Rural Aid volunteers make five years’ worth of difference

Dalveen Nursery Operator, Brian Wilson, on his property during Farm Recovery Week 2024.

In October 2023, after increasingly dry conditions threatened to plunge the country into severe drought, Queensland’s Granite Belt region was swept by bushfires moving at an alarming pace.

Dalveen Nursery Operator, Brian Wilson, remembers seeing the flames move halfway across the mountain range in less than ten minutes. With the smell of smoke in the air, he knew the fire was heading is his direction.

Though Brian was able to douse his home and immediate surrounds using a water cannon, fire raged through the rest of his property, destroying everything in its path—including 95% of his nursery and critical infrastructure.

“It just took everything out. There were cars exploding, I had fuel drums up here. It sounded like a warzone,” said Brian.

In October 2023, bushfires devastated Brian’s property and infrastructure.

While Brian was able to save his home, the scale of the devastation was overwhelming—so much so he struggled to even get out of bed, and the only course of action seemed to be walking away from the industry and operation he had spent the previous 15 years establishing.

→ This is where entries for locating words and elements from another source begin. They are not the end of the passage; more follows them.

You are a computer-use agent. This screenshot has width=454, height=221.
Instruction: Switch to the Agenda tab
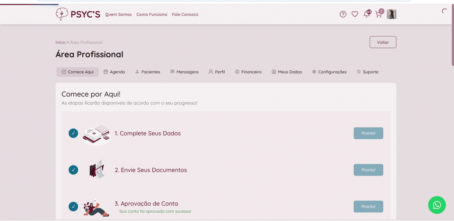[114, 72]
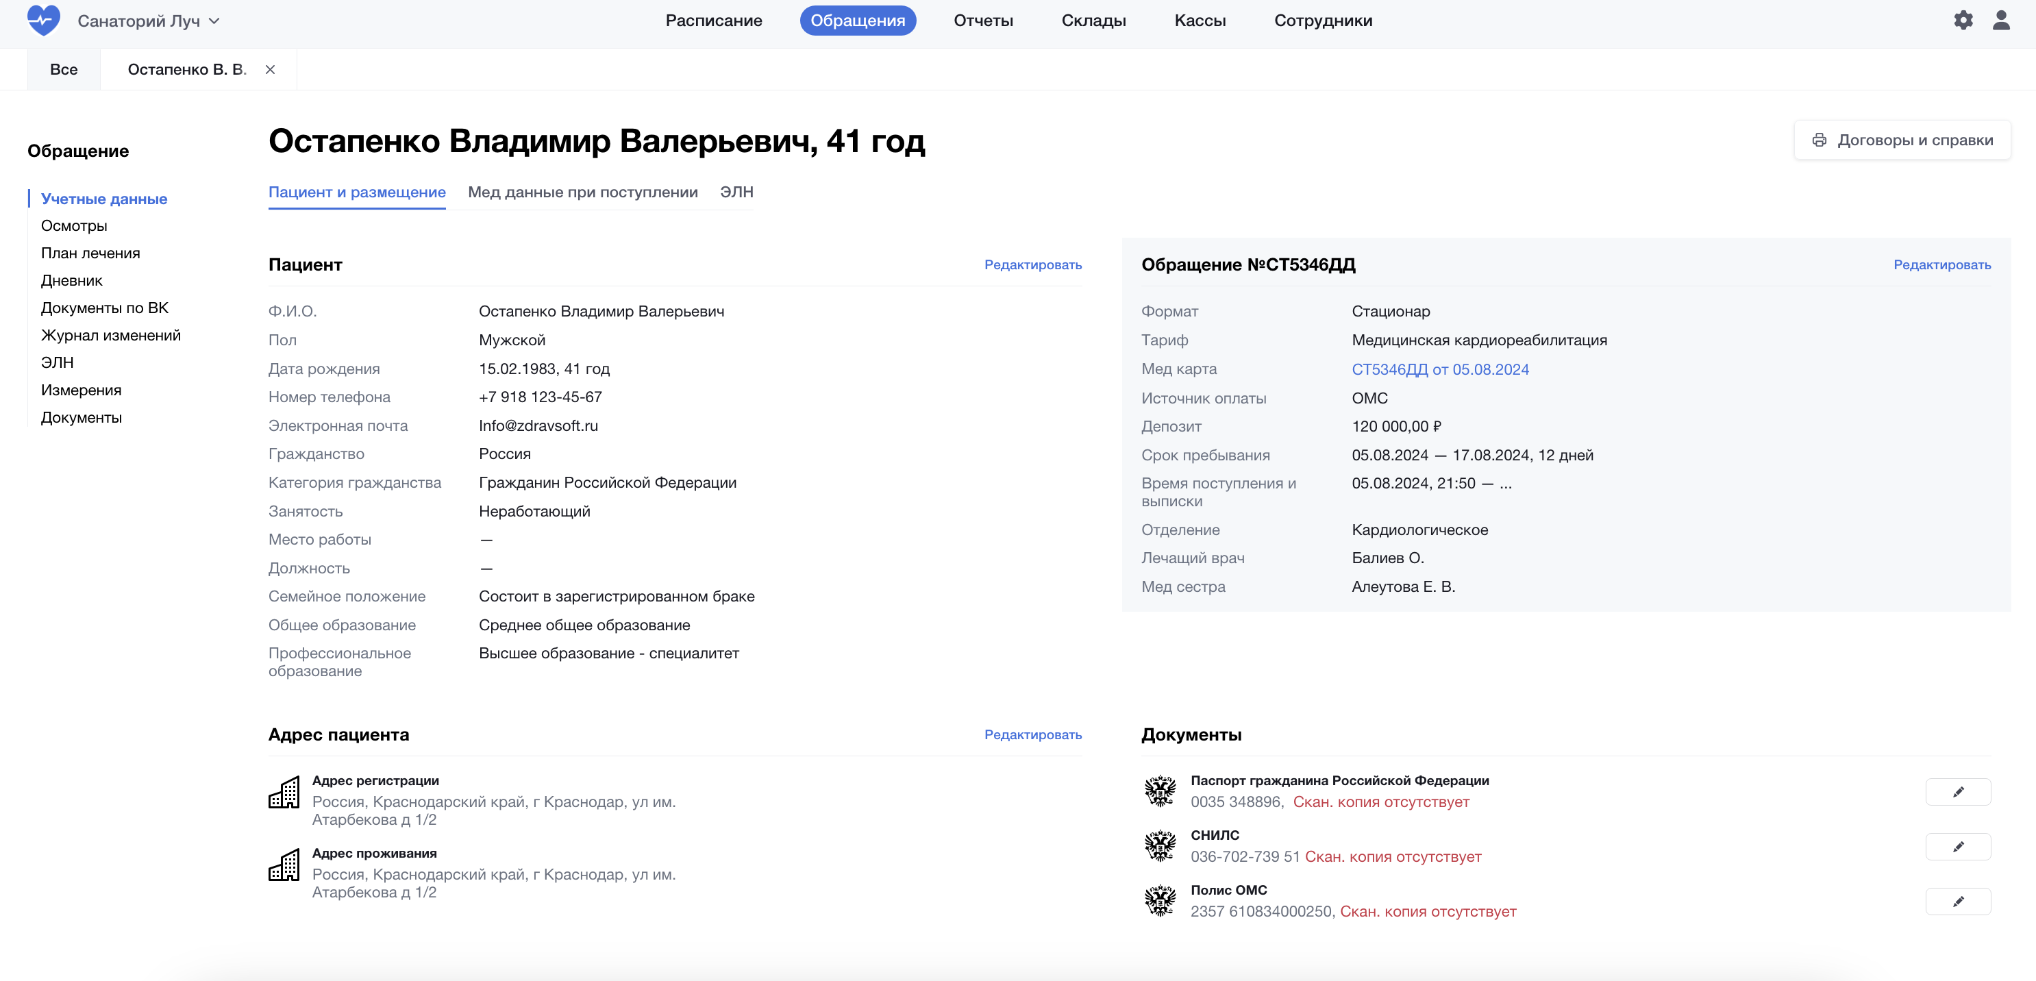Image resolution: width=2036 pixels, height=981 pixels.
Task: Open the ЭЛН tab beside Мед данные
Action: tap(736, 192)
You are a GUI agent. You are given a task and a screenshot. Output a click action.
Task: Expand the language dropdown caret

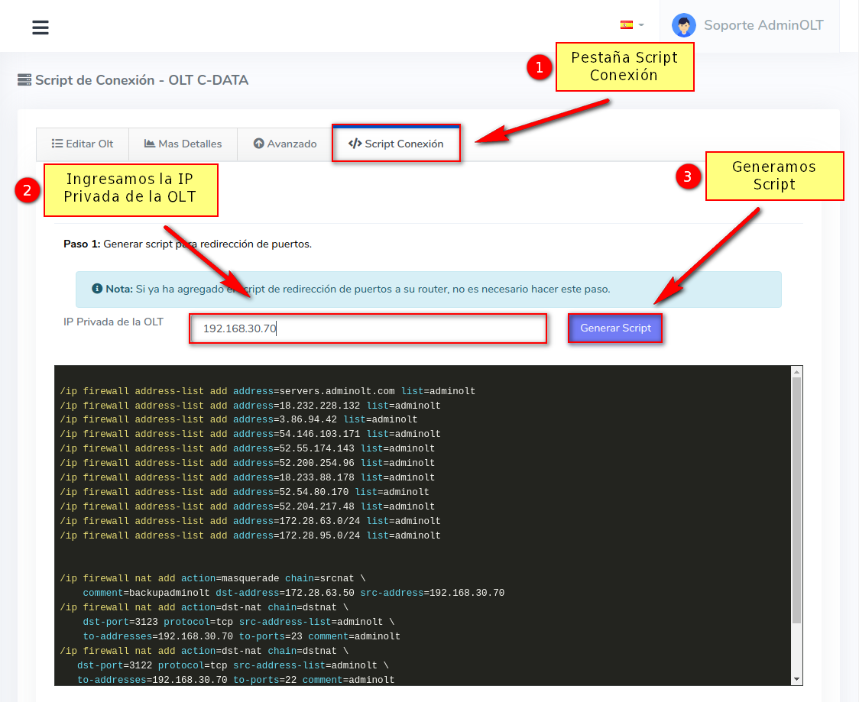click(x=641, y=25)
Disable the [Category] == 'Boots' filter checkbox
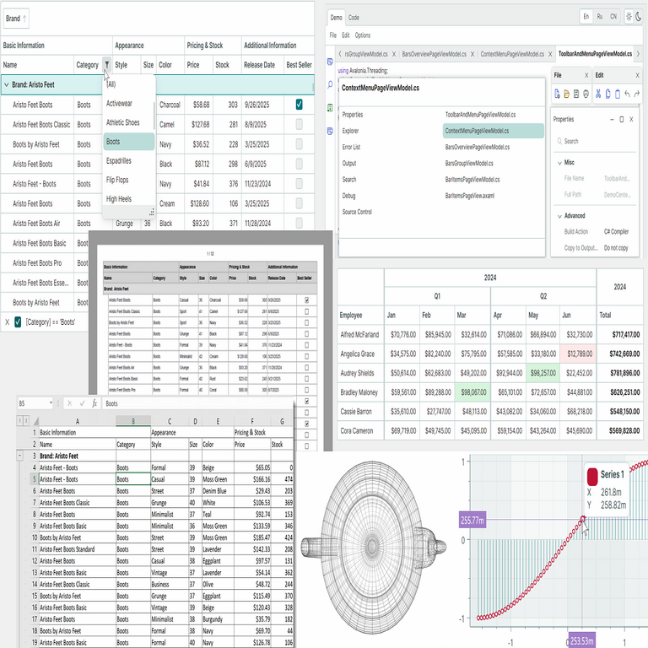 [19, 321]
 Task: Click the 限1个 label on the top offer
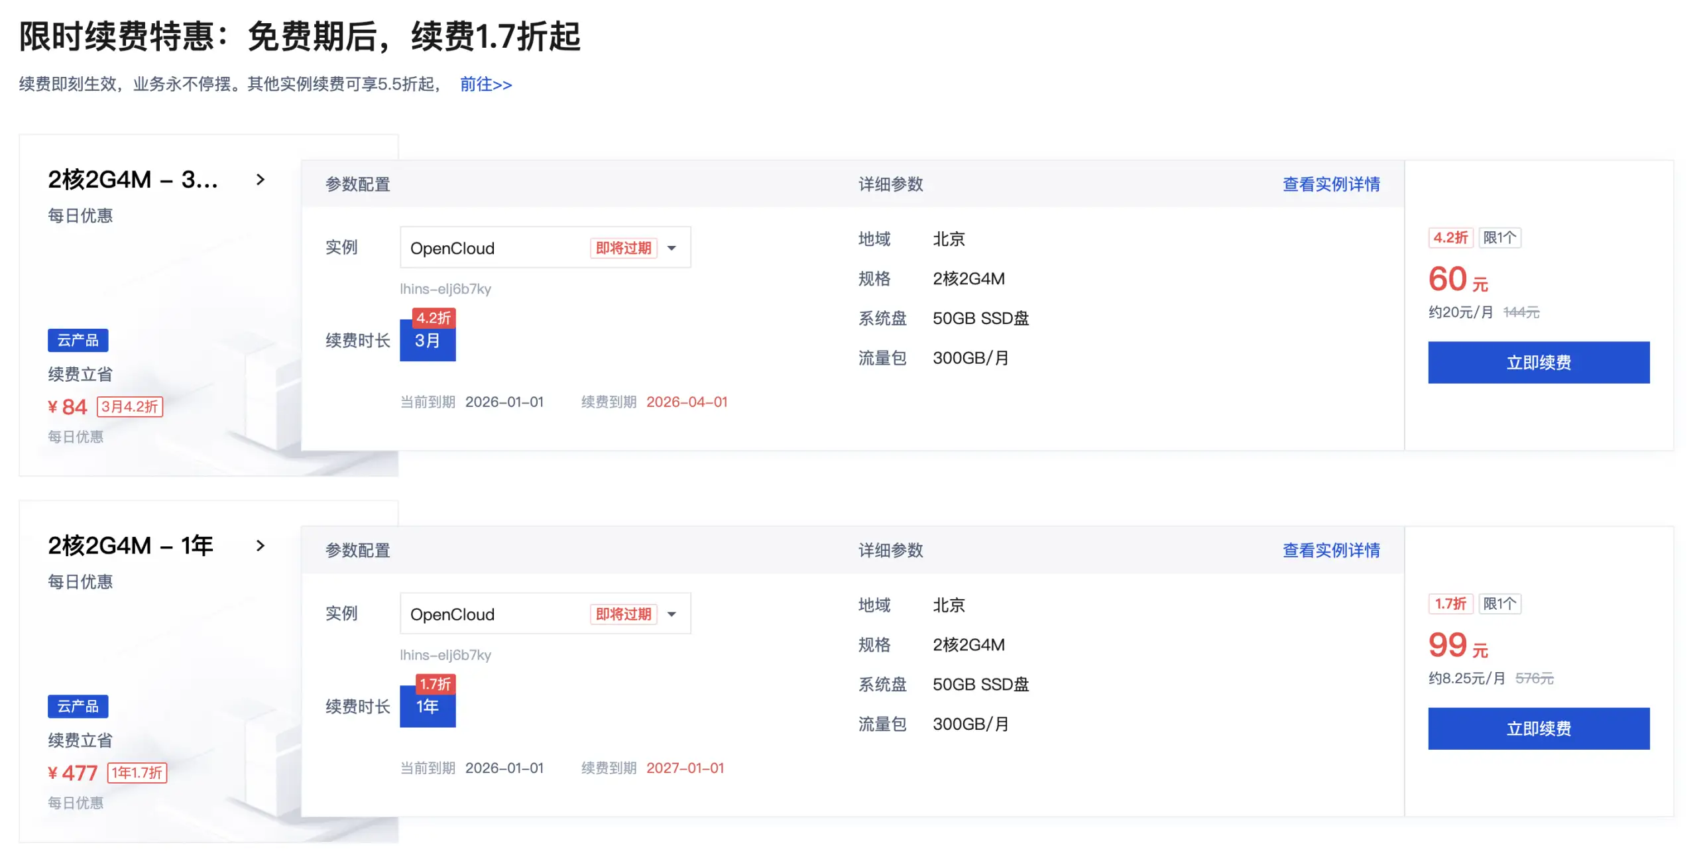[1500, 237]
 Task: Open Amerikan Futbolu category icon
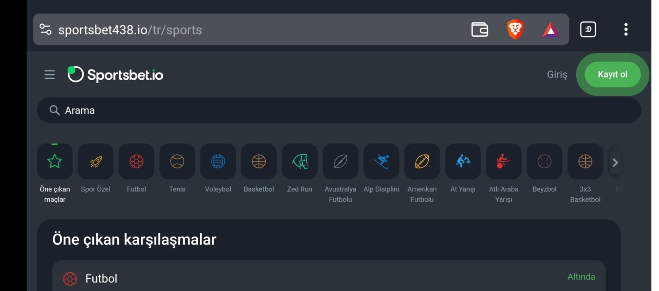click(422, 161)
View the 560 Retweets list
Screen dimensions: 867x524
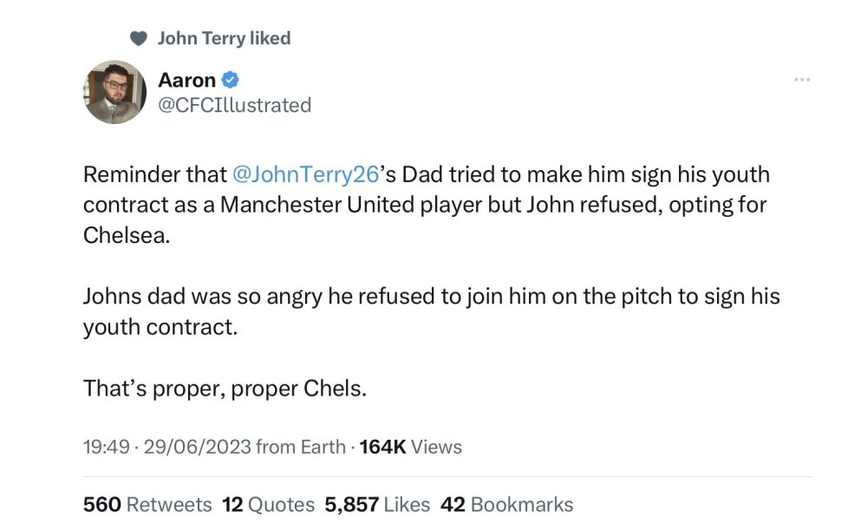[147, 505]
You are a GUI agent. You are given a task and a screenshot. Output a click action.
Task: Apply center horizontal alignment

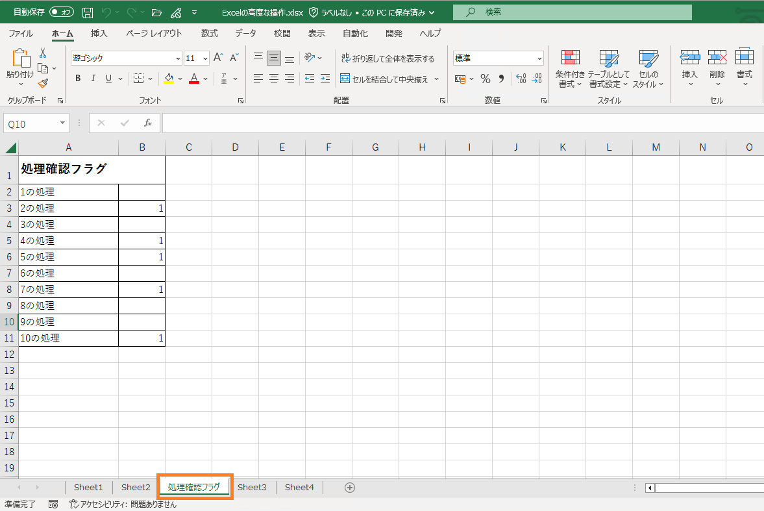273,79
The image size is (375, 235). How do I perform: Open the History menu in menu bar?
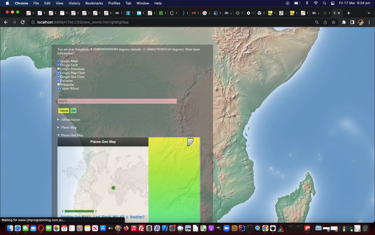point(74,3)
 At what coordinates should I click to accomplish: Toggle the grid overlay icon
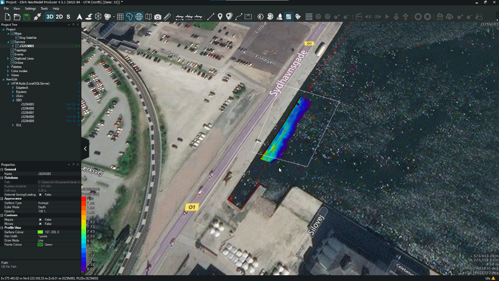[120, 17]
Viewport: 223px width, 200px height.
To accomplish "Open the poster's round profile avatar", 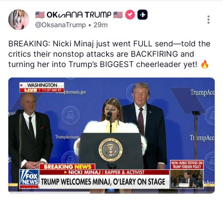I will [x=18, y=20].
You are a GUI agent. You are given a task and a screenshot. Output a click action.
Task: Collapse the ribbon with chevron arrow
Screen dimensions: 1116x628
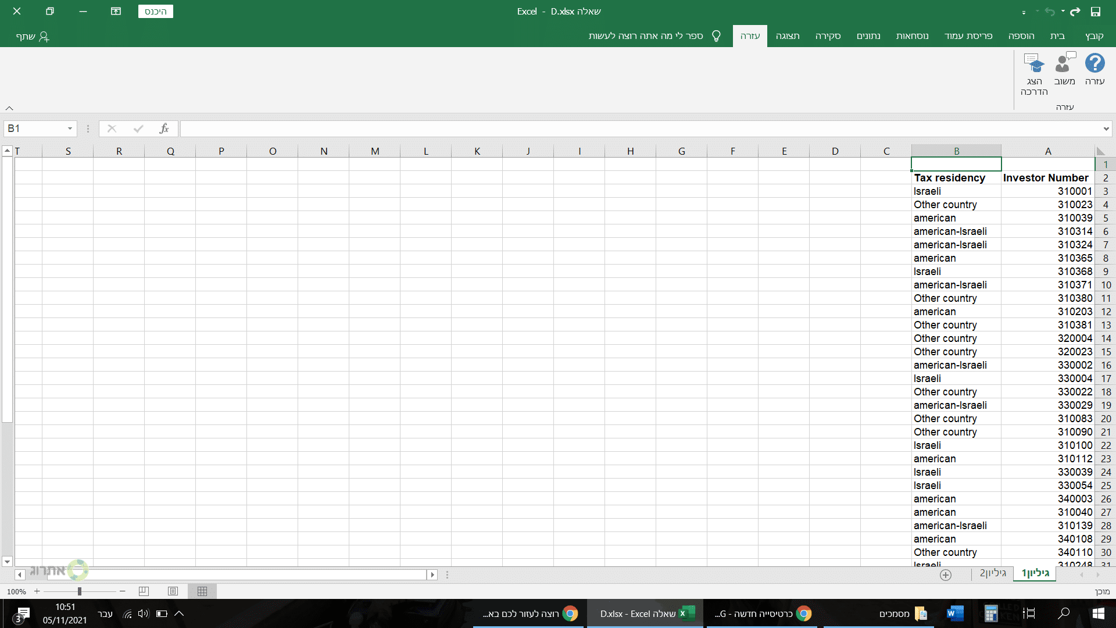click(9, 108)
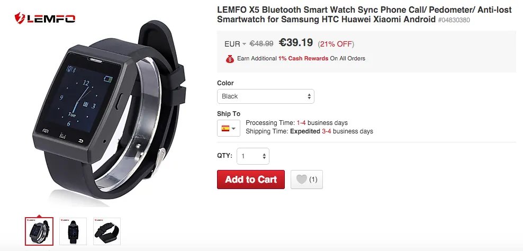This screenshot has width=523, height=251.
Task: Select the third watch strap thumbnail
Action: 107,231

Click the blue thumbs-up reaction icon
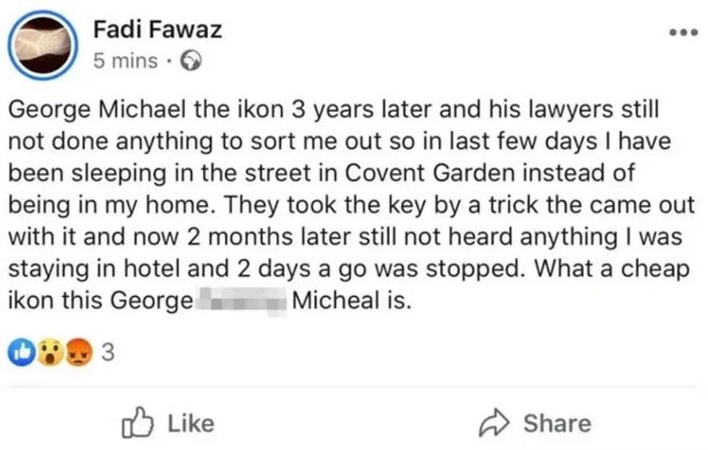click(x=20, y=353)
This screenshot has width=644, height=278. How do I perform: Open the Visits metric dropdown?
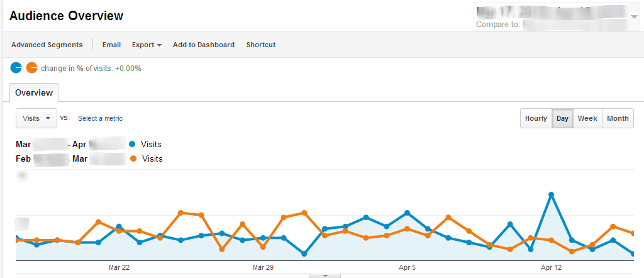tap(36, 118)
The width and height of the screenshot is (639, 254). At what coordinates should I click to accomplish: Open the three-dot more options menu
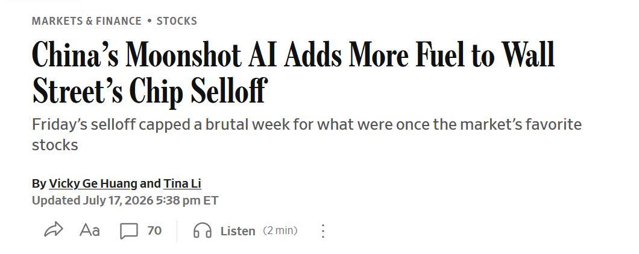(323, 230)
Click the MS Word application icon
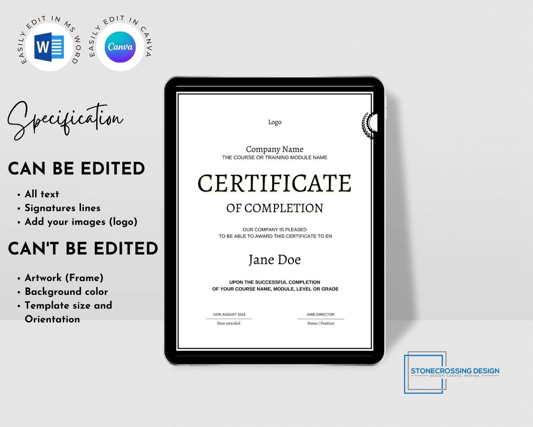Viewport: 533px width, 427px height. pyautogui.click(x=50, y=46)
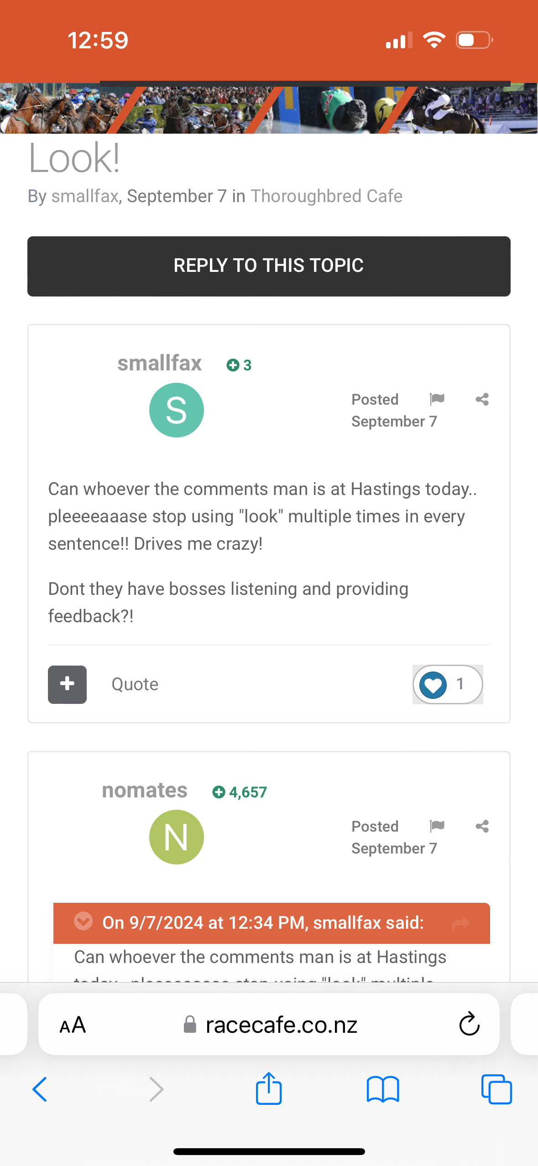Toggle multiquote plus on smallfax's post
This screenshot has width=538, height=1166.
67,684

In April 2024, 32 Rural Aid volunteers travelled to Dalveen to help seven farmers with on-farm recovery efforts over a week-long period. The support of Rural Aid volunteers made a huge difference to Brian as he began the onerous challenge of rebuilding.

“First few months I just walked around in circles. I knew I couldn’t do it alone. I’m so grateful to Rural Aid for the help. It would have taken me at least five years to do the work.” said Brian.

Rural Aid volunteers support seven local properties with recovery efforts.

With many Australian farmers like Brian struggling to recover from back-to-back disaster events and significant damages, the impact to their mental health can be just as challenging to overcome as the physical and financial toll.

A recent survey conducted by Rural Aid found that 70% of the farmer respondents said they had considered leaving the industry due to the ongoing challenges they were facing. That amounts to not just a huge impact to the industry, but also to the wider Australian public, whose food is largely grown and supplied by Aussie farmers.

Rural Aid CEO, John Warlters, said the support farmers receive goes beyond just the physical assistance to get necessary jobs and recovery work done.

“There’s this enormous uplift emotionally that comes with having people providing help and support. Not just to the farming families that we help, but our volunteers get so much from that as well,” said John.

A sign of better times to come: Rural Aid volunteers help Brian replace his damaged signage.

Rural Aid will continue to stand with our farmers when they need it most, offering vital financial, volunteer, resource, and counselling assistance to help them recover and get back on track. A strong farming industry means a stronger Australia for us all, and that’s an outcome worth fighting for.